Una ley general de las relaciones interpersonales
Entre el hermetismo y la franqueza

Cuando percibimos que nuestro interlocutor es franco con nosotros y expresa lo que realmente siente, sabemos a qué atenernos con él y es más probable que nos sintamos inclinados a ser francos con él

   
José María Rodríguez
Profesor ordinario IESE
Departamento de comportamiento Humano en la Organización
vazquez@iese.edu
 



Las relaciones interpersonales son nuestra principal fuente de felicidad.
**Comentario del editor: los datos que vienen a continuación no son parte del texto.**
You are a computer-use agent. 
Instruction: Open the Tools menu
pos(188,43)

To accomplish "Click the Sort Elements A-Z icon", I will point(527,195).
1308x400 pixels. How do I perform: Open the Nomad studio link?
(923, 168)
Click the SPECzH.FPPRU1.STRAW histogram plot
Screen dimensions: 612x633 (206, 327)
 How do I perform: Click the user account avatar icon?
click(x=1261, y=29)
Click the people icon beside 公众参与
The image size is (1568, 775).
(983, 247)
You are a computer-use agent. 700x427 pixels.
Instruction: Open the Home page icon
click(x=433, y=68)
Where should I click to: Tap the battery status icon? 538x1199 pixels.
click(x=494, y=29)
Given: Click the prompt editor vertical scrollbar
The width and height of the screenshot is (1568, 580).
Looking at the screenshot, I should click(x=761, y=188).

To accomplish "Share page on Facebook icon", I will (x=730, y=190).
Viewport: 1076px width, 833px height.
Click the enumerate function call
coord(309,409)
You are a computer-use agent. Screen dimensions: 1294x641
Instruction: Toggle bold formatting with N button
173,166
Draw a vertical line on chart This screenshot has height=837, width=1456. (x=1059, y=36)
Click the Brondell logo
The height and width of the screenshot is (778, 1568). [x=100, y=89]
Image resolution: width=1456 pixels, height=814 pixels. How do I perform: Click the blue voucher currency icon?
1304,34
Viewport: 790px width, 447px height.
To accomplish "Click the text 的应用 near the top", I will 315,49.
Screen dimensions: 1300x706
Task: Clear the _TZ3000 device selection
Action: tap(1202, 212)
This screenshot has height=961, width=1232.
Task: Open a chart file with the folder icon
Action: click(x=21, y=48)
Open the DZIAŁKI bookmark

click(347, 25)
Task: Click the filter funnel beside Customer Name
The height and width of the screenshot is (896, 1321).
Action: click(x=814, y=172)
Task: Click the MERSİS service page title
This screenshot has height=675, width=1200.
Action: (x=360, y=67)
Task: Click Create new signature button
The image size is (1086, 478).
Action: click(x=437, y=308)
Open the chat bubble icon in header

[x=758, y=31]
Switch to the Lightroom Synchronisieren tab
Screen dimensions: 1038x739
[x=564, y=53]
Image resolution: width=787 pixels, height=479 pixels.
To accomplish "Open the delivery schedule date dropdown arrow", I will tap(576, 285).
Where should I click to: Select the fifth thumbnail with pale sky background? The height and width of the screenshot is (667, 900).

La clave de las relaciones interpersonales reside en lo que Rogers llama congruencia, y entiende por tal la coincidencia entre los sentimientos que experimentamos en cada momento, la conciencia de estos sentimientos y nuestra comunicación de estos estados interiores.

El ejemplo más elemental de congruencia es el del niño. El niño experimenta hambre, tiene coinciencia de ella y manifiesta su sentimiento a través de sus "herramientas" de comunicación. Todo él está integrado.

Para encontrar ejemplos de incongruencia hemos de alejarnos de la infancia. Para mejor nuestro nivel de "congruencia" es necesario mejorar nuestar capacidad de conocimiento propio y nuestra capacidad de comunicación.